**What needs to be done**
Your task is to repeat exactly the lines below between the line holding "[HƯỚNG DẪN TRA" and the line holding "GÓC SV (493, 239)", inclusive, and only those.
[Exercise data Boundary: Start]
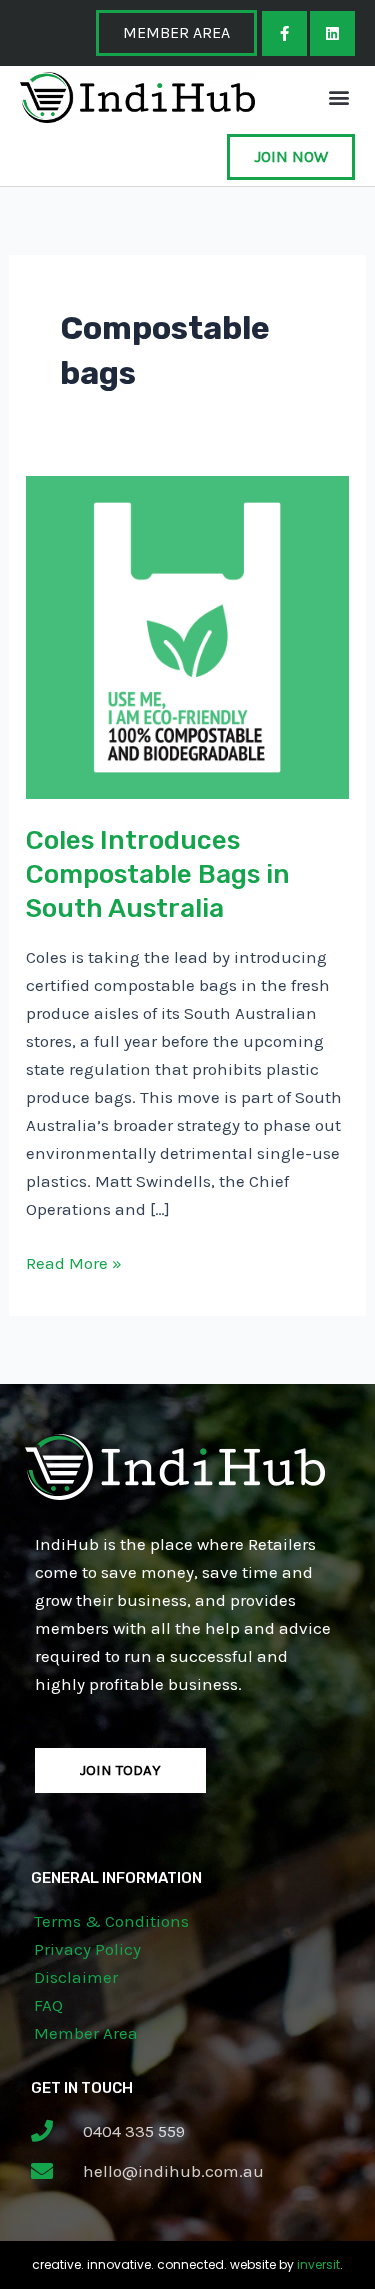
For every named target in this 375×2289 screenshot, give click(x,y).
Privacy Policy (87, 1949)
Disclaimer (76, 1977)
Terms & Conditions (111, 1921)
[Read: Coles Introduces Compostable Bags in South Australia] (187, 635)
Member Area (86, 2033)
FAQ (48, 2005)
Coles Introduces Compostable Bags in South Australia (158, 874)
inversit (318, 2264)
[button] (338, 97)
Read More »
[Exercise data Boundary: End]
[Exercise data Boundary: Start]
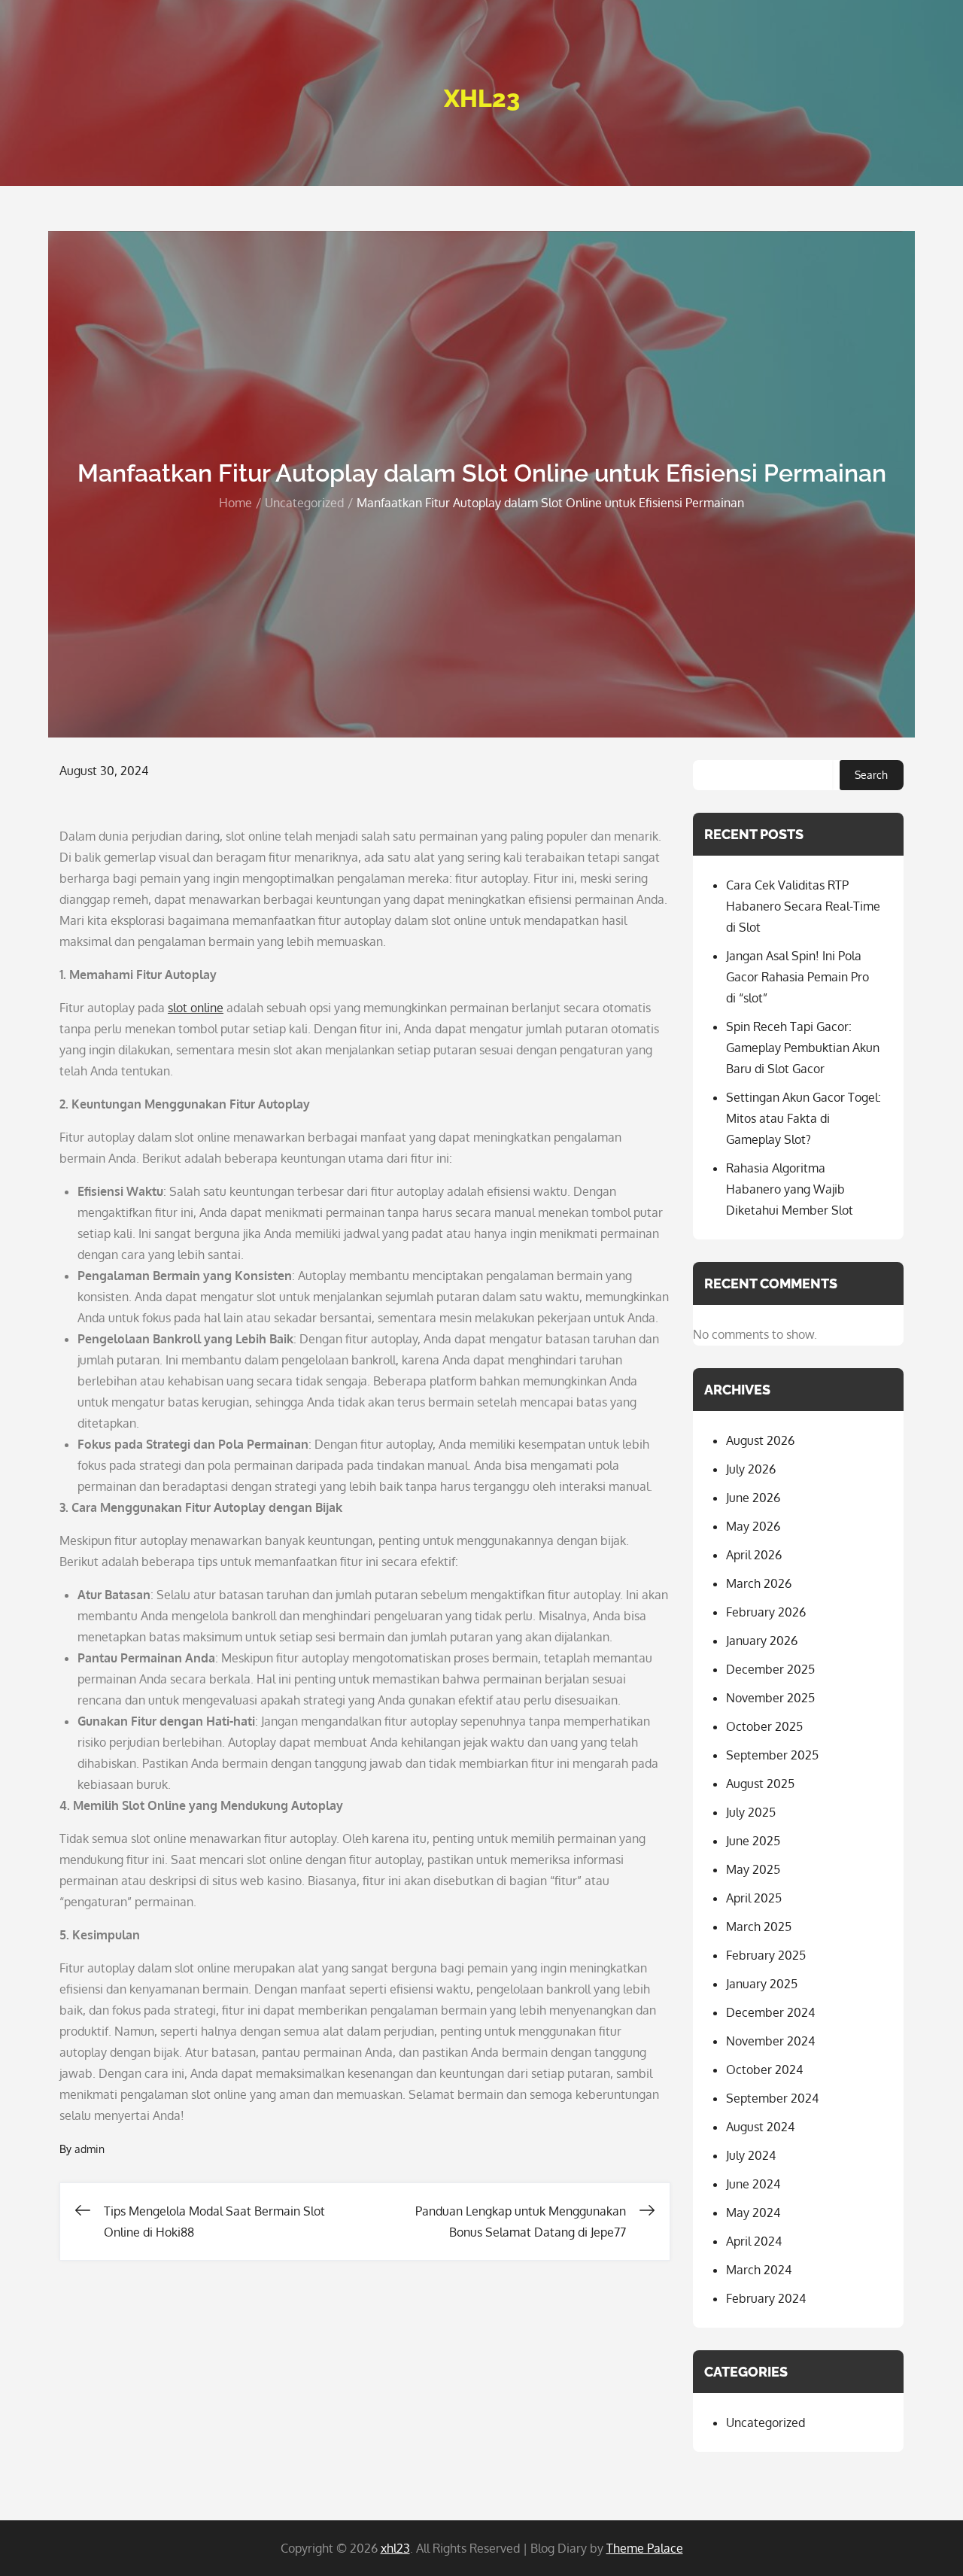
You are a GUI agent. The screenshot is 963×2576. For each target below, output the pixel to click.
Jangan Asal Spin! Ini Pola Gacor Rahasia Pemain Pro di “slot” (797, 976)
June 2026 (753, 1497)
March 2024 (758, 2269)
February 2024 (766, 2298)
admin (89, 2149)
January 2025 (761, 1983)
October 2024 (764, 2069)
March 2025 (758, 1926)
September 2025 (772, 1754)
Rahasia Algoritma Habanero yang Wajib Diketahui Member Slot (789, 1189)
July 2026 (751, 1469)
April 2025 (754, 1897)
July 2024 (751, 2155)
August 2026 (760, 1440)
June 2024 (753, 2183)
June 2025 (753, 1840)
[Exercise data Boundary: End]
[Exercise data Boundary: Start]
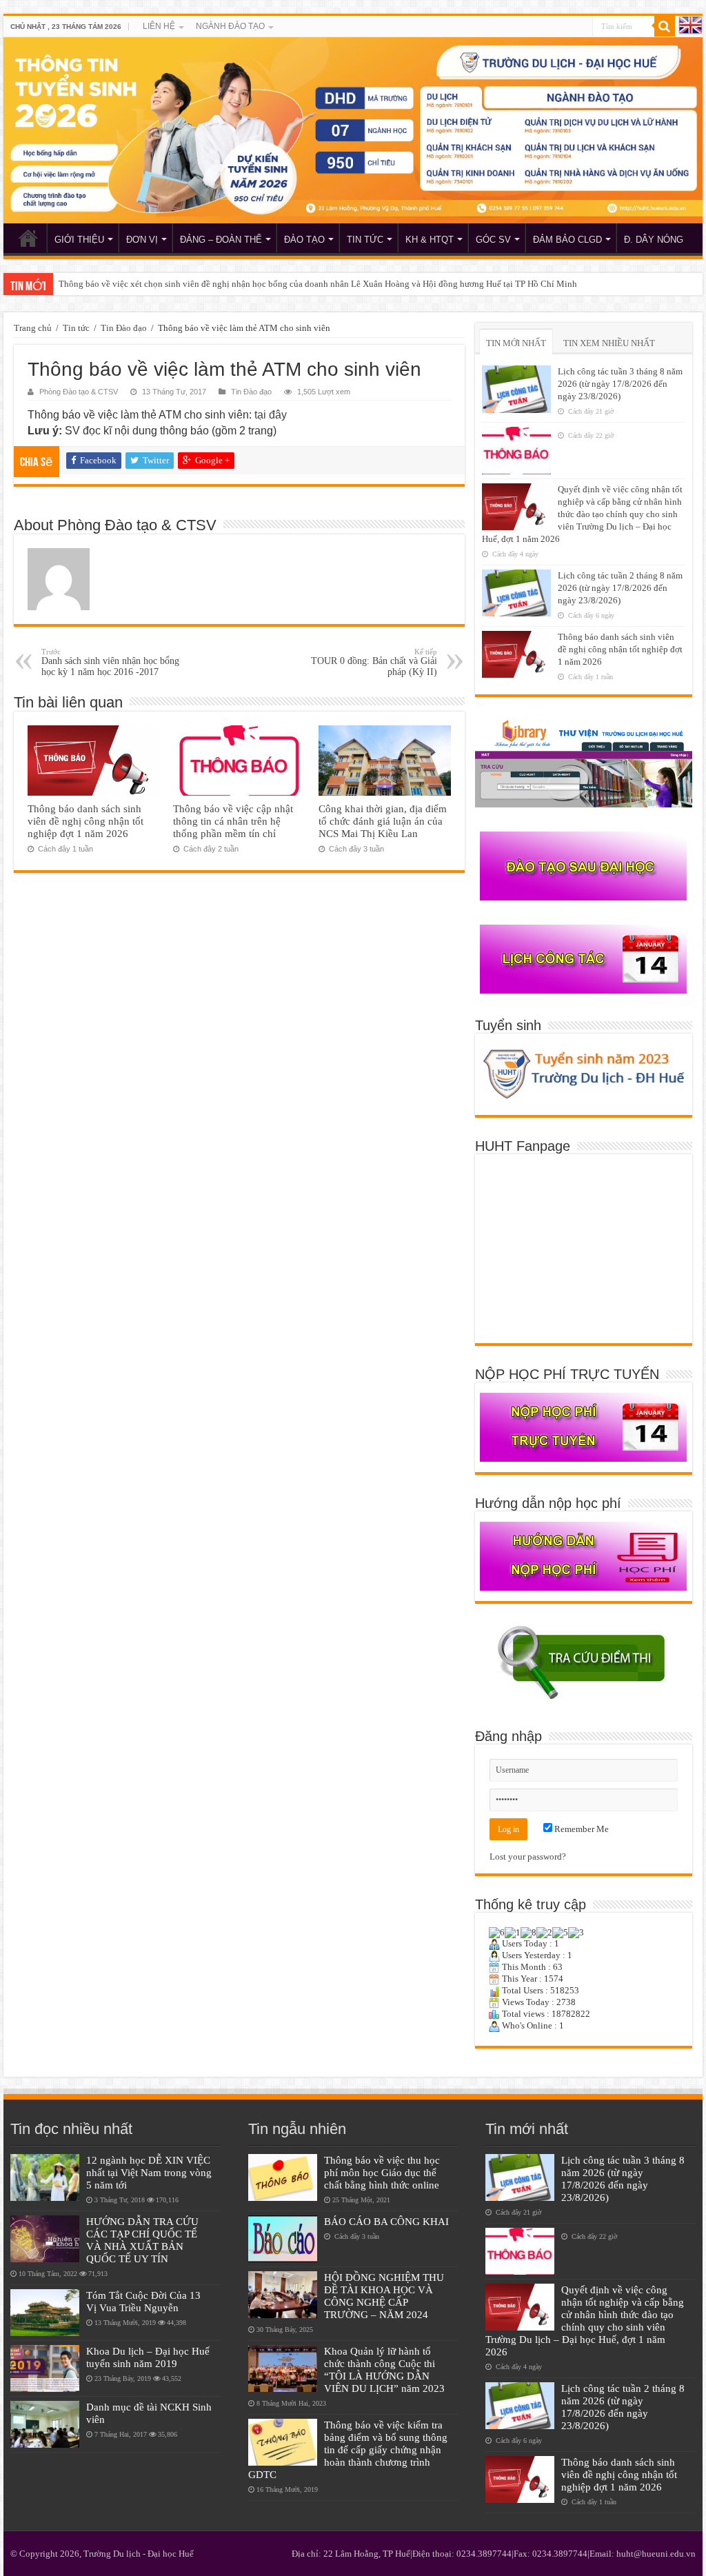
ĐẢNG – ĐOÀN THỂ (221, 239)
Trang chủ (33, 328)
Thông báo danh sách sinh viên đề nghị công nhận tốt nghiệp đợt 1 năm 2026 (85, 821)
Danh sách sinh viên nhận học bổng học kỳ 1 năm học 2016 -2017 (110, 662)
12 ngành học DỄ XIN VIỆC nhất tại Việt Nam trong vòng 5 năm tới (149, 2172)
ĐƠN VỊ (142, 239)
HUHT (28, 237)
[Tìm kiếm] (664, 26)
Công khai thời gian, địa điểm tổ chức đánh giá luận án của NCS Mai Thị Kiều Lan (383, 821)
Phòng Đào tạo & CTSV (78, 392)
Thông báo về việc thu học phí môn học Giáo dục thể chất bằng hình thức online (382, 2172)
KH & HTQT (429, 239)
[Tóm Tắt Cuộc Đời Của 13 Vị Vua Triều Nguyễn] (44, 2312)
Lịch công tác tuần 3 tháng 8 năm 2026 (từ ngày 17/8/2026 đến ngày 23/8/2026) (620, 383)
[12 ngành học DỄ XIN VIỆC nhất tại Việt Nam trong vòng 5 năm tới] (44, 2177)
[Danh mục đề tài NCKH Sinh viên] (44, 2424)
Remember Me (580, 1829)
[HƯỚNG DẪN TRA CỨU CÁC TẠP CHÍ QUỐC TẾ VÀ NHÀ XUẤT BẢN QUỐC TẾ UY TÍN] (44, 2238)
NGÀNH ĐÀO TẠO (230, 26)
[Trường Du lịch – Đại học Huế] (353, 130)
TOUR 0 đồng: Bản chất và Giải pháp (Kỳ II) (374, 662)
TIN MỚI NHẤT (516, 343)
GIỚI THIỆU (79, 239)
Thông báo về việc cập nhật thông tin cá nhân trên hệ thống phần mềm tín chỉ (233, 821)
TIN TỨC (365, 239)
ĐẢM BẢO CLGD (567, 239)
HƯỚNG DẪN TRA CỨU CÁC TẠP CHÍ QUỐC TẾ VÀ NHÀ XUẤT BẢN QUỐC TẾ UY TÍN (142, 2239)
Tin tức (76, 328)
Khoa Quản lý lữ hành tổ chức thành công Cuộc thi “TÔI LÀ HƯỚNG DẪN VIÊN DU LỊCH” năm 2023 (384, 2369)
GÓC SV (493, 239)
[Exercise data Boundary: End]
**Answer space**
[HƯỚNG DẪN TRA CỨU CÁC TẠP CHÍ QUỐC TẾ VÀ NHÀ XUẤT BẢN QUỐC TẾ UY TÍN] (44, 2238)
NGÀNH ĐÀO TẠO (230, 26)
[Trường Du lịch – Đại học Huế] (353, 130)
TOUR 0 đồng: Bản chất và Giải pháp (Kỳ II) (374, 662)
TIN MỚI NHẤT (516, 343)
GIỚI THIỆU (79, 239)
Thông báo về việc cập nhật thông tin cá nhân trên hệ thống phần mềm tín chỉ (233, 821)
TIN TỨC (365, 239)
ĐẢM BẢO CLGD (567, 239)
HƯỚNG DẪN TRA CỨU CÁC TẠP CHÍ QUỐC TẾ VÀ NHÀ XUẤT BẢN QUỐC TẾ UY TÍN (142, 2239)
Tin tức (76, 328)
Khoa Quản lý lữ hành tổ chức thành công Cuộc thi “TÔI LÀ HƯỚNG DẪN VIÊN DU LỊCH” năm 2023 (384, 2369)
GÓC SV (493, 239)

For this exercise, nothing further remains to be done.